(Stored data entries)
□ □ □ □ □ □ □

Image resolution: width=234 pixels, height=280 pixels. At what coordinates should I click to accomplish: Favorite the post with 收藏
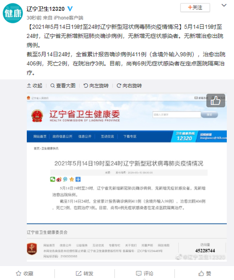(x=25, y=273)
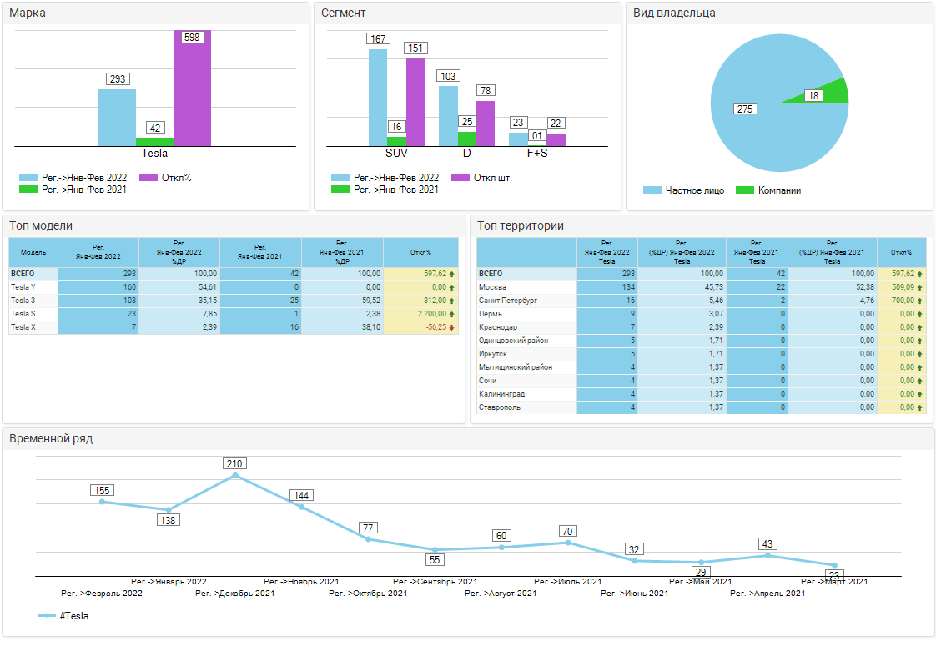
Task: Click the blue SUV bar labeled 167
Action: (378, 96)
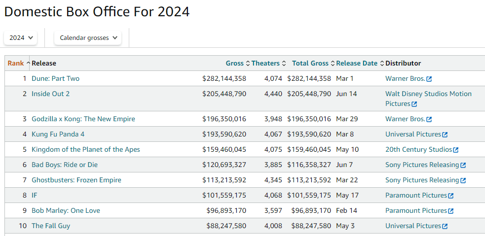Click external link icon next to Walt Disney Pictures
The image size is (485, 236).
pyautogui.click(x=414, y=104)
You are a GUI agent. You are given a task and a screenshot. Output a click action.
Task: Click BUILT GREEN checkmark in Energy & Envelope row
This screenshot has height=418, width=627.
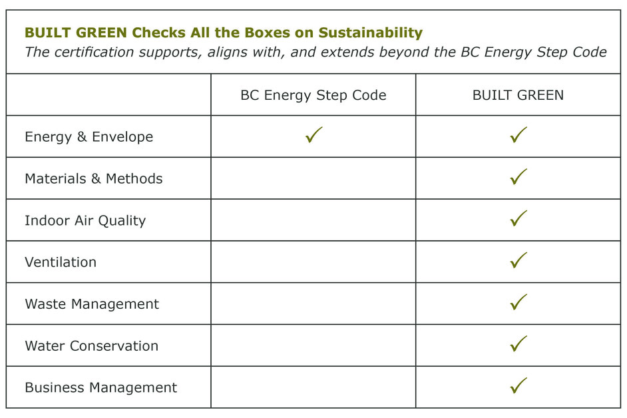518,135
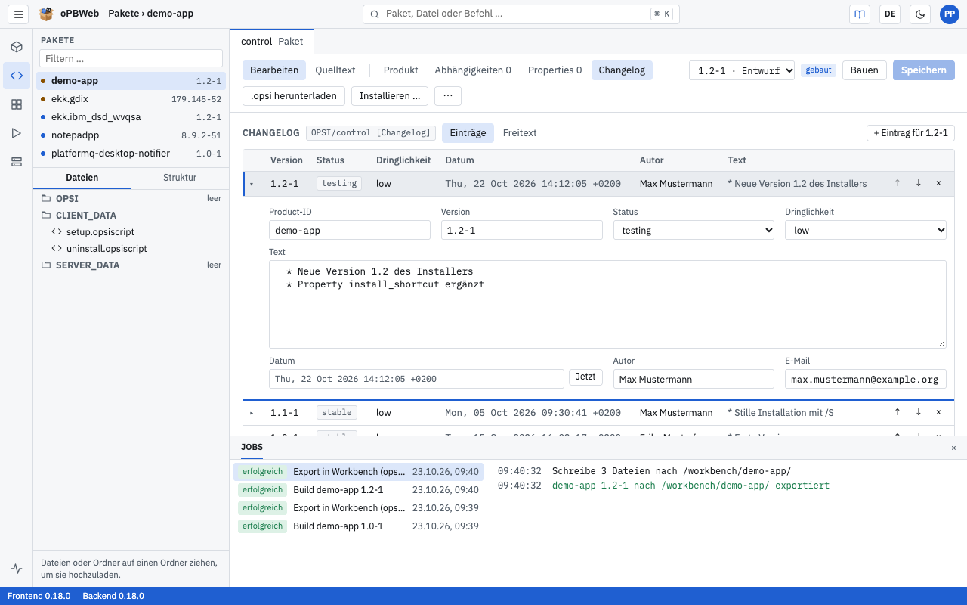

□ □ □ □ □ □ □

TASK TO COMPLETE - Locate the line containing "You are a GUI" in the records above, then output it and every line after it through the last, excluding pictures.

EXERCISE OUTPUT -
You are a GUI agent. You are given a task and a screenshot. Output a click action.
Task: Click BUILT GREEN checkmark in Energy & Envelope row
This screenshot has height=418, width=627.
518,135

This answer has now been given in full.